(Dataset records)
········
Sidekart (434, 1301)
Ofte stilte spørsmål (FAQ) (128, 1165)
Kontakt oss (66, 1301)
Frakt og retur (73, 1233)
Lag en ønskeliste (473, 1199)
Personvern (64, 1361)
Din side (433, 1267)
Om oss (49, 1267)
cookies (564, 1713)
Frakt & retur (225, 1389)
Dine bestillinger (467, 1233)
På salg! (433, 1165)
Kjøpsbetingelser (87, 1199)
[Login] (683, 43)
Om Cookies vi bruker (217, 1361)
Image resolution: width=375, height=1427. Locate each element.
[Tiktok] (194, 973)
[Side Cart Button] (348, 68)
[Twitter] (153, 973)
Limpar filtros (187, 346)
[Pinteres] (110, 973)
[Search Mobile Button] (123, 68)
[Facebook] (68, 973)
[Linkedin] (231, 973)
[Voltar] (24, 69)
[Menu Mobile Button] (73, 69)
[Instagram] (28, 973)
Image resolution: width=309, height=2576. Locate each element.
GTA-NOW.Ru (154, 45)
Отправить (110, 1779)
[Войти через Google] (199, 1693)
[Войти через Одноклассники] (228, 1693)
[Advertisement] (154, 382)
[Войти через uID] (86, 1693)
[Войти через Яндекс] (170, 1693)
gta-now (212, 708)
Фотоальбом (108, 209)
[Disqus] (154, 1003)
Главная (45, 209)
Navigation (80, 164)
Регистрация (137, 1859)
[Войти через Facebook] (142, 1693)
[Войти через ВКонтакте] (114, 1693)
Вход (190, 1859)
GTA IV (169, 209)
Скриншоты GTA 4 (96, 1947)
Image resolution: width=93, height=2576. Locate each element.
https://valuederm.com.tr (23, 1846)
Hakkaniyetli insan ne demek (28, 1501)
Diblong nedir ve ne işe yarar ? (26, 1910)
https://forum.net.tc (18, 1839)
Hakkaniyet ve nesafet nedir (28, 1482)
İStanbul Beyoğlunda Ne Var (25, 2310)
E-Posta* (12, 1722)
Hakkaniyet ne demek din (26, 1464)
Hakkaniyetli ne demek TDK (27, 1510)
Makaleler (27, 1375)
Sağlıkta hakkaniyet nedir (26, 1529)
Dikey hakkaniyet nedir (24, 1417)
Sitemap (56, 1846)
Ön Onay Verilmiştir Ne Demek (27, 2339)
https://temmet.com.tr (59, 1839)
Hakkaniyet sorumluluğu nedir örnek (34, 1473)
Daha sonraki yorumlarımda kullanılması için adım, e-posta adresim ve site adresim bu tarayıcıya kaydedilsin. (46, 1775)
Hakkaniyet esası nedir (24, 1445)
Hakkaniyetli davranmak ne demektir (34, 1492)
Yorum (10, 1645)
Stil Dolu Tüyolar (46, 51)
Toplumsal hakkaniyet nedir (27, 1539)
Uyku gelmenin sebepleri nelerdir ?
········
▶ What the exercise asks
Of the entries above, transcribe exactly those lines that fall between the line containing "https://forum.net.tc (18, 1839)" and the line containing "Stil Dolu Tüyolar (46, 51)", together with those two lines.

▶ Response to the exercise
https://forum.net.tc (18, 1839)
Hakkaniyet ve nesafet nedir (28, 1482)
İStanbul Beyoğlunda Ne Var (25, 2310)
E-Posta* (12, 1722)
Hakkaniyet ne demek din (26, 1464)
Hakkaniyetli ne demek TDK (27, 1510)
Makaleler (27, 1375)
Sağlıkta hakkaniyet nedir (26, 1529)
Dikey hakkaniyet nedir (24, 1417)
Sitemap (56, 1846)
Ön Onay Verilmiştir Ne Demek (27, 2339)
https://temmet.com.tr (59, 1839)
Hakkaniyet sorumluluğu nedir örnek (34, 1473)
Daha sonraki yorumlarımda kullanılması için adım, e-posta adresim ve site adresim bu tarayıcıya kaydedilsin. (46, 1775)
Hakkaniyet esası nedir (24, 1445)
Hakkaniyetli davranmak ne demektir (34, 1492)
Yorum (10, 1645)
Stil Dolu Tüyolar (46, 51)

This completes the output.